=== Data for the task ===

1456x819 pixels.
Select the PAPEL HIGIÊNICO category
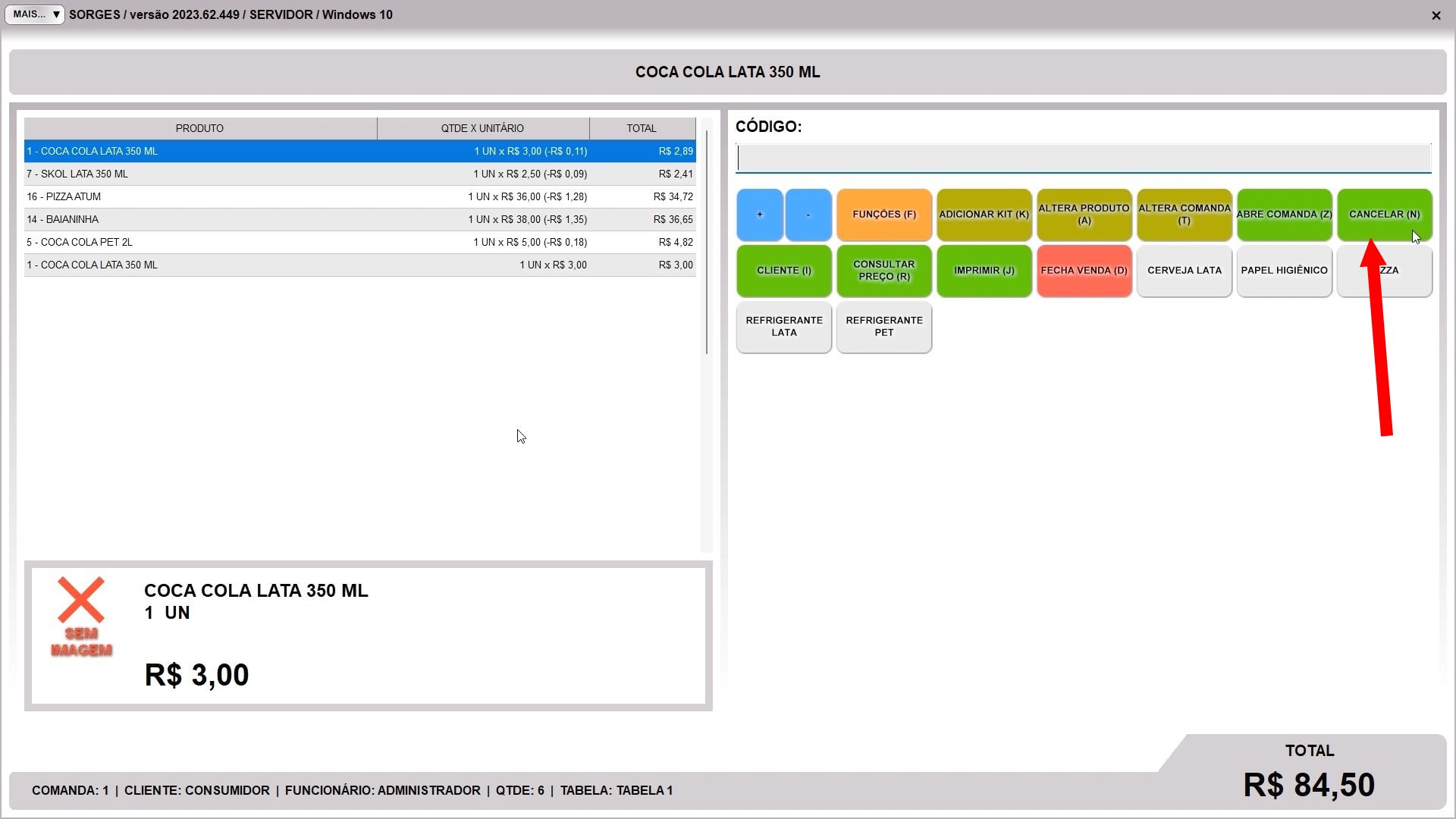point(1284,271)
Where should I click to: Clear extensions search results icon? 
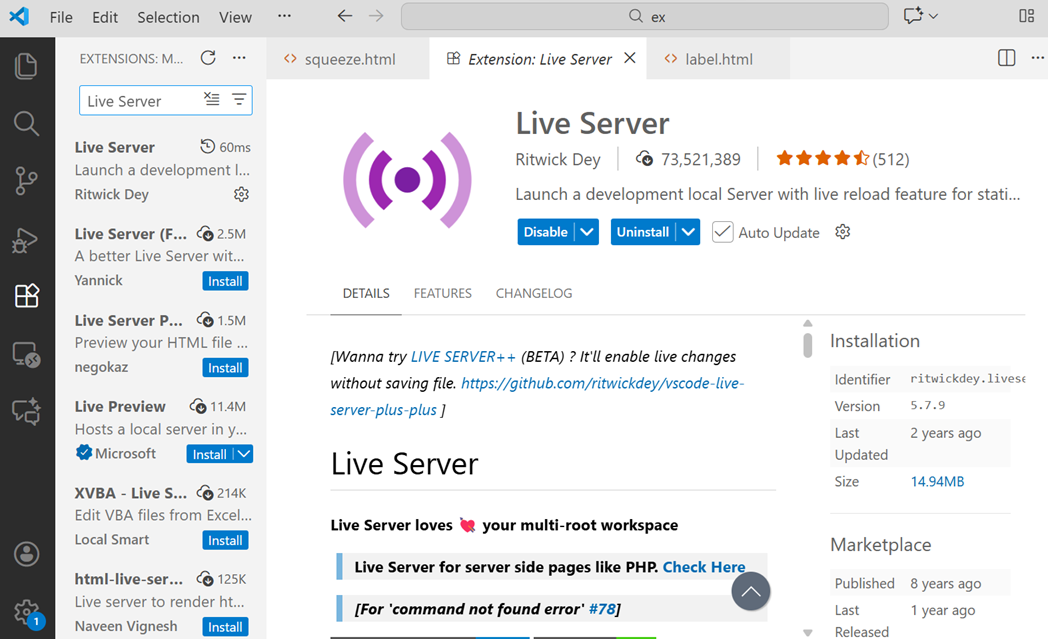point(211,100)
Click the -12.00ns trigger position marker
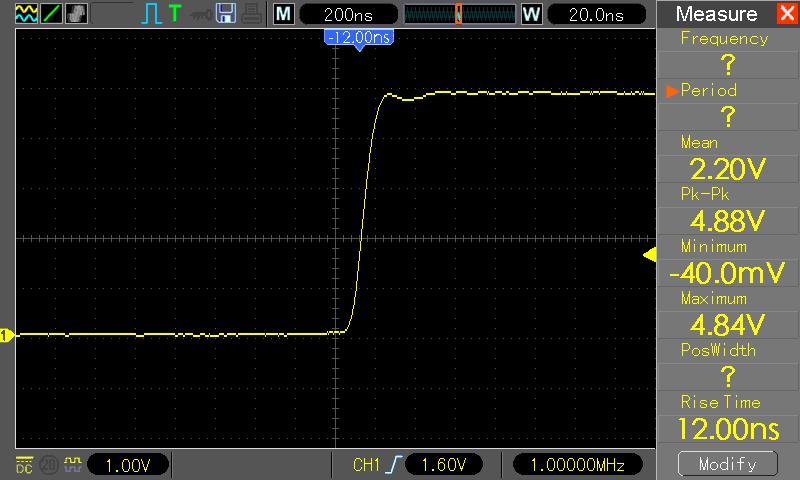 point(359,37)
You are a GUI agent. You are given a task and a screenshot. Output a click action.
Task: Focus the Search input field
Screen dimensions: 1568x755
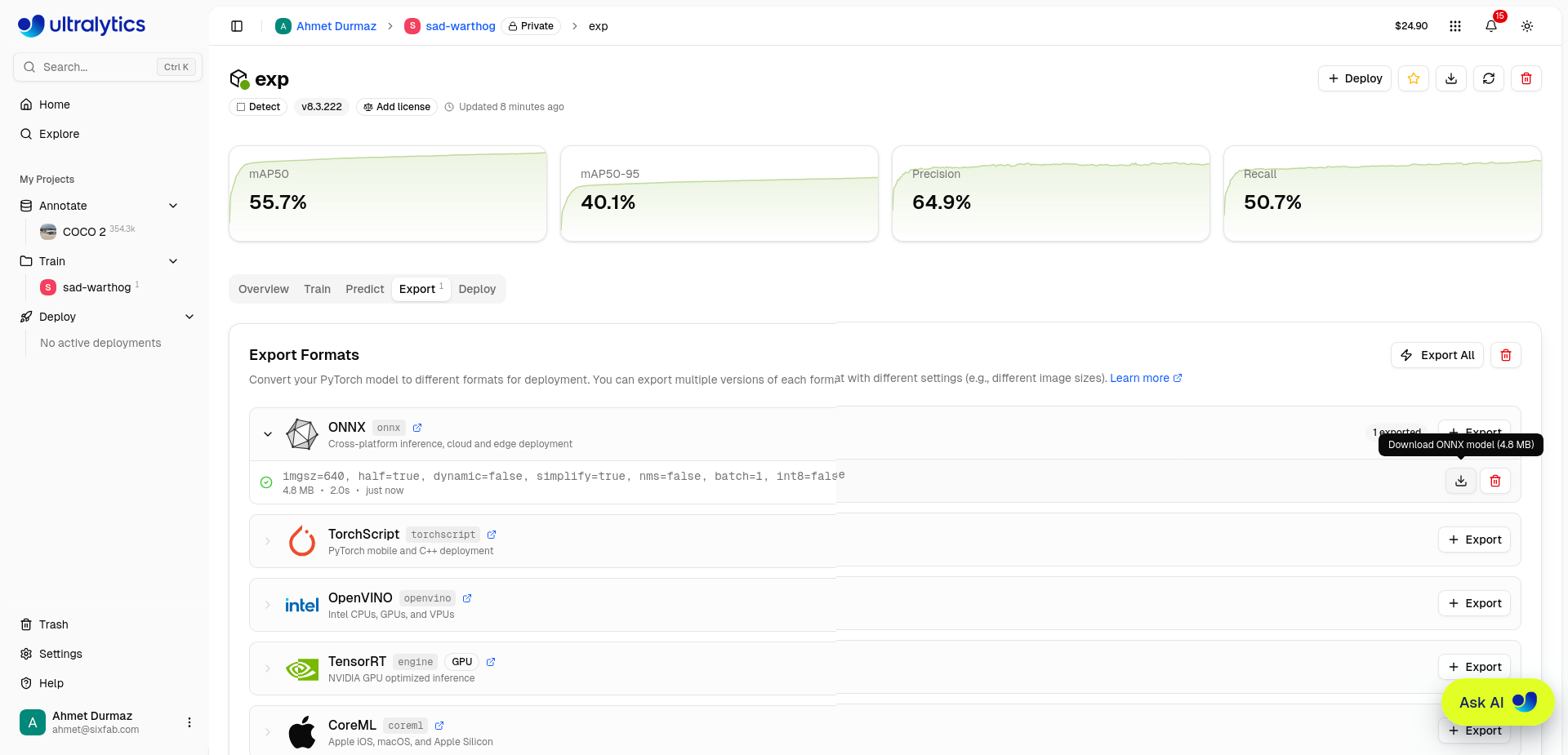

===

Convert every line of the items above into a JSON list of strings, one string per line, skipping blank lines and leaving the pictures out.

[
  "1456x819 pixels.",
  "Select the PAPEL HIGIÊNICO category",
  "point(1284,271)",
  "Where should I click to: Clear extensions search results icon? ",
  "point(211,100)",
  "Click the -12.00ns trigger position marker",
  " point(359,37)",
  "You are a GUI agent. You are given a task and a screenshot. Output a click action.",
  "Task: Focus the Search input field",
  "Screen dimensions: 1568x755"
]